Wozniak, then 32 and on leave from the budding computer giant after a plane crash left him shaken and unable to form memories for half a year (useful if you don't want to remember how much money you lost putting in a festival!), spent 18 months and $13 million (!!) preparing what he dubbed "the Super Bowl of rock." He intended it as a unifying antidote to the just-ended Me Decade - Us not Me - a benevolent we-are-the-world uprising evident in the event's name and furthered via satellite links to the Soviet Union during each fest. Yeah, OK. Pass the bong.
Sparing absolutely no expense, Wozniak aimed to bring together many of the top artists of the day, segregated by genre new wave, heavy metal, traditional rock, and enhanced by cutting-edge innovation, including one of the first uses of jumbo video screens at a concert. It also served as Ticketmaster's entry into the Southern California market.
Pieced together by Bay Area legend Bill Graham, the talent amassed played out like several stadium concerts crammed together. It was like the Foreigner-led Summer Strut, held two months earlier at the Big A, or one of Ontario's two California Jams (in '74 and '78) expanded to a long weekend.
It pulled 425,000 people in total across the three days, despite sluggish pre-fest ticket sales. Prices: $17 per day, $35 for the weekend.
On the opening day of US '82 alone, capped by the Police before more than 100,000 fans ("one of our biggest shows ever," manager Miles Copeland contends), presented a staggeringly strong lineup from start to finish. In order of appearance: Gang of Four, the Ramones, the English Beat, Oingo Boingo, the B-52's, Talking Heads and the headliner, mid-tour behind their fourth album, Ghost in the Machine, and in ripping form.

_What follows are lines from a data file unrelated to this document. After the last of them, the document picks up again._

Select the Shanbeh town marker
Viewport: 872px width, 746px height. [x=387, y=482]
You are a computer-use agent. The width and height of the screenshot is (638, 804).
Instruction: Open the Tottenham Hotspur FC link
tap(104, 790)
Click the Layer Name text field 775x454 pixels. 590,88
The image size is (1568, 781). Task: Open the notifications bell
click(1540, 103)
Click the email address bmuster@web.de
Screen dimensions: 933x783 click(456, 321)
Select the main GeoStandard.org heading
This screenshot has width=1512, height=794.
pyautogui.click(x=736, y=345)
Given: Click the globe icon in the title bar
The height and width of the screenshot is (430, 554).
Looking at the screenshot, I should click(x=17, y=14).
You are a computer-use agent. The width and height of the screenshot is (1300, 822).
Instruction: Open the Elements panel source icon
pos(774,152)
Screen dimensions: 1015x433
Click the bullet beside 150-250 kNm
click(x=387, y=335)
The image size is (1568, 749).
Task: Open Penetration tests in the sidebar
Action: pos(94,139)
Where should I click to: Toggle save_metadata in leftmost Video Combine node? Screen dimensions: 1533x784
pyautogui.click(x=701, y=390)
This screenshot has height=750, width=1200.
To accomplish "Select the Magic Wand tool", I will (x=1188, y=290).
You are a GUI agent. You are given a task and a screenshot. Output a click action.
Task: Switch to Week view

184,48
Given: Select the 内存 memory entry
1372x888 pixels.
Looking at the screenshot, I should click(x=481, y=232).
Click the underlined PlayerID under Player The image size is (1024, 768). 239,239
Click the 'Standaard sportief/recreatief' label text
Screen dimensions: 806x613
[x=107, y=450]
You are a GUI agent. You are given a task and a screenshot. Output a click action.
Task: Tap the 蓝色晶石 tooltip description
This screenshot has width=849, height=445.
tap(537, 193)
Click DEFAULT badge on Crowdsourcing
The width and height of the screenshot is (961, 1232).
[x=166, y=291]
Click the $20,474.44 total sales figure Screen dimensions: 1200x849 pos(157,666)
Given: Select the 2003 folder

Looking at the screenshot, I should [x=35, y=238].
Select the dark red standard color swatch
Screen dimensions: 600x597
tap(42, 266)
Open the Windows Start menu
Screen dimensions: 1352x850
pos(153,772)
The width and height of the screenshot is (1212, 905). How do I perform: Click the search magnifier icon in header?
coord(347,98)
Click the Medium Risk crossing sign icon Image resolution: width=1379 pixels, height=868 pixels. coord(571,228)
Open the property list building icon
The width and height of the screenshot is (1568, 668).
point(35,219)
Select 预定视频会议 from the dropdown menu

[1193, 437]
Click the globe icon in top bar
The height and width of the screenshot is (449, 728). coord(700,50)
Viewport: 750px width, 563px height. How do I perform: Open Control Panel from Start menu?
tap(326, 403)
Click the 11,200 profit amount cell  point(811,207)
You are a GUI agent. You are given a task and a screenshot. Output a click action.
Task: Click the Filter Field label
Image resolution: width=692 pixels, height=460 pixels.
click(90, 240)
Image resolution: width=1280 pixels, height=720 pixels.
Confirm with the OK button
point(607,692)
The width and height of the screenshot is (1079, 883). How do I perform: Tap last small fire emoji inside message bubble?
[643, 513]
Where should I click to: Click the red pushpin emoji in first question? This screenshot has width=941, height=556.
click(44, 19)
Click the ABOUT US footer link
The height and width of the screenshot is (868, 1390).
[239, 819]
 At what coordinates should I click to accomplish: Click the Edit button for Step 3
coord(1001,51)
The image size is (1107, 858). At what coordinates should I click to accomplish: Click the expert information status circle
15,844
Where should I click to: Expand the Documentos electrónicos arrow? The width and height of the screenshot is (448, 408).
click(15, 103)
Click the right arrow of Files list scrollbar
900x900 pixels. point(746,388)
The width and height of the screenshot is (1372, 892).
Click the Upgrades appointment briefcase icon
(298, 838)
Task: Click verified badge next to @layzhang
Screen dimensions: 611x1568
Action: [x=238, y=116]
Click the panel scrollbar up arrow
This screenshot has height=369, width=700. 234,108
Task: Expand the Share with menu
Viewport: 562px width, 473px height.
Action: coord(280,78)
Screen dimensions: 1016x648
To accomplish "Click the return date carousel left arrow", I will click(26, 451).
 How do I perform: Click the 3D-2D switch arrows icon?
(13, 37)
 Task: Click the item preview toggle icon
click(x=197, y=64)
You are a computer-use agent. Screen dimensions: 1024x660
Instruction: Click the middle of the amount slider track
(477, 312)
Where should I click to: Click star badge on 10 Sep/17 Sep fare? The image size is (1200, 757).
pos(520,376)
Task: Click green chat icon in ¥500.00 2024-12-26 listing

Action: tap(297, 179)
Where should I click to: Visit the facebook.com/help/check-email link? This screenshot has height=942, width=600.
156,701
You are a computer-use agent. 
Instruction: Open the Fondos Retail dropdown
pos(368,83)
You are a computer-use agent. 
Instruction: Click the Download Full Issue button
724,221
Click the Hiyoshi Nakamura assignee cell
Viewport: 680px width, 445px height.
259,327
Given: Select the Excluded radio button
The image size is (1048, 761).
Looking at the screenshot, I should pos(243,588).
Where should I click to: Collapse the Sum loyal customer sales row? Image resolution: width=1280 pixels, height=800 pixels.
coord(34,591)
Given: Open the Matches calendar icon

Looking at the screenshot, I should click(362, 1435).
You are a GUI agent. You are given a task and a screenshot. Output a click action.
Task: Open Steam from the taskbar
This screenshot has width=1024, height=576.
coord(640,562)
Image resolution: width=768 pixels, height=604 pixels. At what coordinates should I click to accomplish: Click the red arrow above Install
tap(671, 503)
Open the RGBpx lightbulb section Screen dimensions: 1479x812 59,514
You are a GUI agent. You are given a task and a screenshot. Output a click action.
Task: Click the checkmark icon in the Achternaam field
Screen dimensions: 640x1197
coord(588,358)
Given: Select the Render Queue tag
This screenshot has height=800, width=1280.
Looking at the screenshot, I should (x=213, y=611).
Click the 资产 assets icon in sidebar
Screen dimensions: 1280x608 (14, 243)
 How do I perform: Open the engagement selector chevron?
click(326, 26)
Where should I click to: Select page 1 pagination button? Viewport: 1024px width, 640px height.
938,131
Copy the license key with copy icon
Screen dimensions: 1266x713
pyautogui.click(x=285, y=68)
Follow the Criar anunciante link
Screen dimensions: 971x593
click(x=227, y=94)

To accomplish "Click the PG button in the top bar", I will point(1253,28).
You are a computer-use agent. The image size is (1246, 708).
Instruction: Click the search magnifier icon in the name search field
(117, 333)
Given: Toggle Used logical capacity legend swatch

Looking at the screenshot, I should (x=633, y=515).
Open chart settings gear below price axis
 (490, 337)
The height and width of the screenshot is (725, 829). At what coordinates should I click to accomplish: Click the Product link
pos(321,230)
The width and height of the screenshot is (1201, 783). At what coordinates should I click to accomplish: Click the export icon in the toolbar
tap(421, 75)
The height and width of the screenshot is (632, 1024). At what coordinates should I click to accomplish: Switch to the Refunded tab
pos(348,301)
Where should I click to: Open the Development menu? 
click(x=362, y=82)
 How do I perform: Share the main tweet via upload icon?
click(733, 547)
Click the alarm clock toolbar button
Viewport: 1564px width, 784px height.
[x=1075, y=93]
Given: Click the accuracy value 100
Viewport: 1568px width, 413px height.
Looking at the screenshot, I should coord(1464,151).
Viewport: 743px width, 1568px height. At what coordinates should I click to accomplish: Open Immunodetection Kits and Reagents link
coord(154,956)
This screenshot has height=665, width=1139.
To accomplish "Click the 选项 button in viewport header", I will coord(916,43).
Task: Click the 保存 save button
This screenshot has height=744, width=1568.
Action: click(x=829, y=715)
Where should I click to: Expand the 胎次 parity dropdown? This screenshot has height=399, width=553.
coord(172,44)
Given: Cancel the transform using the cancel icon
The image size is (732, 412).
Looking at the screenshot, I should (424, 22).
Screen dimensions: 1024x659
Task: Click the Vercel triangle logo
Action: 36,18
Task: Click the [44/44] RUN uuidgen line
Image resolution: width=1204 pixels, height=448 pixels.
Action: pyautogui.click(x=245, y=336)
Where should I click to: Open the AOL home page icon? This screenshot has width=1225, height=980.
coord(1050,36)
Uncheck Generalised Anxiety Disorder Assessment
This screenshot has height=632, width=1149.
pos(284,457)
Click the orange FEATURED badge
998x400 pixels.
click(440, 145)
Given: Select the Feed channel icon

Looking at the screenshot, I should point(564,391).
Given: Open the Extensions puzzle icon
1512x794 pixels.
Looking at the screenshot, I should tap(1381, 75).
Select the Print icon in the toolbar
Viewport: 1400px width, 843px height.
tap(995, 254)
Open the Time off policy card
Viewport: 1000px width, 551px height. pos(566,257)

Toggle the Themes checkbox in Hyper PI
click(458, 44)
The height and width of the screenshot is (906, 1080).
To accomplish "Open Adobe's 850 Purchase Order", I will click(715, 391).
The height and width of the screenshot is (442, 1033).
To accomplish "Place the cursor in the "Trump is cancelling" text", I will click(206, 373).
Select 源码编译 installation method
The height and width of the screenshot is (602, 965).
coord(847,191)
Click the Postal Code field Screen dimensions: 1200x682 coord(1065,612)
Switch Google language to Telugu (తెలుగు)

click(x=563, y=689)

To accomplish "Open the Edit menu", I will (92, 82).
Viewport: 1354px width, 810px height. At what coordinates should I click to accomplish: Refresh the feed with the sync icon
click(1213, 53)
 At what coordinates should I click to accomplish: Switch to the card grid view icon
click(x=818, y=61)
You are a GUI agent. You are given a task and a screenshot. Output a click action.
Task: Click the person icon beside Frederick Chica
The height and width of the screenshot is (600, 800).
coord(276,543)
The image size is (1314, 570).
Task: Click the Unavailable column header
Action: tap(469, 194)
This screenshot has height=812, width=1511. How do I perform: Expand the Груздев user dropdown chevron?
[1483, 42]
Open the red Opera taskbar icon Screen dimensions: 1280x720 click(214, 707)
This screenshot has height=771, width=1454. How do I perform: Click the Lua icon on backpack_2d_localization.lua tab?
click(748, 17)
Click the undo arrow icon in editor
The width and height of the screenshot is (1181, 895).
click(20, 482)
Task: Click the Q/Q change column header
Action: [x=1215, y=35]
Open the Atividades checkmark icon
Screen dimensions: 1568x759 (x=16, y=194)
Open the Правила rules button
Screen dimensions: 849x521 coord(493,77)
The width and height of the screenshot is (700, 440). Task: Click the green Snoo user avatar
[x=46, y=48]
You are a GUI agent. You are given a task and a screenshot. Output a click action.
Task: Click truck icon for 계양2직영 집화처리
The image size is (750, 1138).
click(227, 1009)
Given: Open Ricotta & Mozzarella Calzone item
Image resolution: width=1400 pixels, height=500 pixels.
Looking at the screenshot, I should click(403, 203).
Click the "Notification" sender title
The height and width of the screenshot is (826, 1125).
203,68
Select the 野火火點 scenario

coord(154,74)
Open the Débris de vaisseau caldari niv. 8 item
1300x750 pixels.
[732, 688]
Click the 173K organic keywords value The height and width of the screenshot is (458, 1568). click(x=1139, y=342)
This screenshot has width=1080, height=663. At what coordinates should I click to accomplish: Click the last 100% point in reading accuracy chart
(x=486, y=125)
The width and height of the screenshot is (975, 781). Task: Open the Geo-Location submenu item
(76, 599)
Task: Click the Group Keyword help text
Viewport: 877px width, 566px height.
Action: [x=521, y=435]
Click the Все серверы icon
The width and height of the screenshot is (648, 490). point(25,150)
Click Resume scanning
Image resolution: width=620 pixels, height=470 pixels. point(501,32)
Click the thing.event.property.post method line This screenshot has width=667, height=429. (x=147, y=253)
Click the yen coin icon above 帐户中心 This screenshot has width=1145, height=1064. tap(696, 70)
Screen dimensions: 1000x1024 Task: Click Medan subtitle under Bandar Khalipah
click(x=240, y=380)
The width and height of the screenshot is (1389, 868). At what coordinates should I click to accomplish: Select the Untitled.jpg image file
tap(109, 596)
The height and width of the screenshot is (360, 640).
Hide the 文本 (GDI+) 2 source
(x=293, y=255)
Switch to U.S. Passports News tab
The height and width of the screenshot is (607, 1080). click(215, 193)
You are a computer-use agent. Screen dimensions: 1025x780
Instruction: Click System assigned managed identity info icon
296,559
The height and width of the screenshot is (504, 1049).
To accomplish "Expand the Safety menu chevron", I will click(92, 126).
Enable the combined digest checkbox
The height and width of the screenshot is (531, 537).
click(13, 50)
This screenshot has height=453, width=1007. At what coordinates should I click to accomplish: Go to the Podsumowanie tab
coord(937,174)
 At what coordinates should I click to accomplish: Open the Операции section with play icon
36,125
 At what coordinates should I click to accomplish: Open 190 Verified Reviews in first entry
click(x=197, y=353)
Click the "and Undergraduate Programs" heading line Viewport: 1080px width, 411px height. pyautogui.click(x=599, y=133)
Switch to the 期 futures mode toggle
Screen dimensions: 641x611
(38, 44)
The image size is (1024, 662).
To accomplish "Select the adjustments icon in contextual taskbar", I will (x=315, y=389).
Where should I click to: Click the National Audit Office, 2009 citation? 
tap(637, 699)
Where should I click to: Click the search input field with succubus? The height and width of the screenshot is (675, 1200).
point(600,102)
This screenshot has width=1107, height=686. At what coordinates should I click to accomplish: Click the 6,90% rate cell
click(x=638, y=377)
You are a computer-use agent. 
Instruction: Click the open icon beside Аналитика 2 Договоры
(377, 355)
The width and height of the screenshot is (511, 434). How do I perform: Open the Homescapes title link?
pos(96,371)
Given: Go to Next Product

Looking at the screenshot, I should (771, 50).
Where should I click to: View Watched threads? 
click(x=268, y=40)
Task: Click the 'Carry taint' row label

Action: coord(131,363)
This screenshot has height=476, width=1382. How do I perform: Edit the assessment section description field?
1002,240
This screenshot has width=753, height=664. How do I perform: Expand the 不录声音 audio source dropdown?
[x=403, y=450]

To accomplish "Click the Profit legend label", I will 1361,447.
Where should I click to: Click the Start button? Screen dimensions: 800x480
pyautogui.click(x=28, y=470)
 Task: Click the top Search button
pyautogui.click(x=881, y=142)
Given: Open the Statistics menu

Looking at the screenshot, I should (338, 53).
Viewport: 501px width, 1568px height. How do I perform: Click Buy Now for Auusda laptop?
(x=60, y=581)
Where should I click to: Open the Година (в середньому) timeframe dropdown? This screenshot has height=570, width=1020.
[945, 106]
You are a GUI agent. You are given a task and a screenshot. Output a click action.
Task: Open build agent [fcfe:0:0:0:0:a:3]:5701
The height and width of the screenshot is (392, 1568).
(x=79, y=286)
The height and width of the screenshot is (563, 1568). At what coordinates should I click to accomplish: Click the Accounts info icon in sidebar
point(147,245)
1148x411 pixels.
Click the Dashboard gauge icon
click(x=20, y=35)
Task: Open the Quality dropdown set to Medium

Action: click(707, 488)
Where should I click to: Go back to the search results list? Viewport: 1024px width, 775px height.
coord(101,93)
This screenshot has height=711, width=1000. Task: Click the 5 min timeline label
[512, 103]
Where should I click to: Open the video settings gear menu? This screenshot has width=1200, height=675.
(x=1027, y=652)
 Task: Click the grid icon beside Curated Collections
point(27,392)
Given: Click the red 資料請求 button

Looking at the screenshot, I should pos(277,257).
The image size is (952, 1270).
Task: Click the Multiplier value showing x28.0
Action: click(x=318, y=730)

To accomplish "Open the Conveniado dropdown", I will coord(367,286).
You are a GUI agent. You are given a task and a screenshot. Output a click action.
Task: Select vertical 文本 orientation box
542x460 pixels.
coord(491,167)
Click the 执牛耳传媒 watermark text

The crowd doubled in size for Day 2, with thousands parking as far as a dozen miles away to bake and dehydrate in near-record 112-degree heat, accompanied by reversed Santa Ana winds and water shortages. Heavy weather. Beer went for $1.50, cheeseburgers for $2.75, ham and eggs $4.50.
Tom Petty and the Heartbreakers closed that portion, after sets from Santana, Pat Benatar, the Kinks, a surprisingly powerful hour from the Cars, plus Eddie Money and Dave Edmunds.
Attendees awoke on Day 3 for breakfast with the Grateful Dead (who encored with the Stones' "Satisfaction") before Jimmy Buffett, Jackson Browne and Fleetwood Mac wrapped it up. One can only imagine how much cocaine was hoovered up across the weekend.
There was one related death, when a 23-year-old Santa Rosa man burned in a four-car pileup on I-15 in the wee hours before the fest began. One rape was reported and 67 people out of 2,050 who were medically treated on site had to be transported to nearby hospitals. Authorities considered that a rousing success. So did Wozniak.
"They said we couldn't do it," he told a press gathering at the conclusion of the first fest. "They said it was too expensive, too unwieldy. We proved them wrong. The timing was so right for this type of festival. There is a spirit, a push for unity starting to spread. We tried to capture it. I think we did it. Nice thought, Steve, but ultimately proved untrue.
"We may just have to do this again," he concluded, despite having ultimately lost $5 million on the venture. And they did so, the following year, spending even more money and making an even bigger loss.
In a way, this had the same aims of many of the counterculture events 15 years earlier, but instead of trying to deliver them through music and flowers, they threw money at it instead. It was hard to see this in the altruistic way that Steve Wosniak did at the time really. Though his ability to lose epic amounts of cash was certainly part of the old school festival promoter tradition.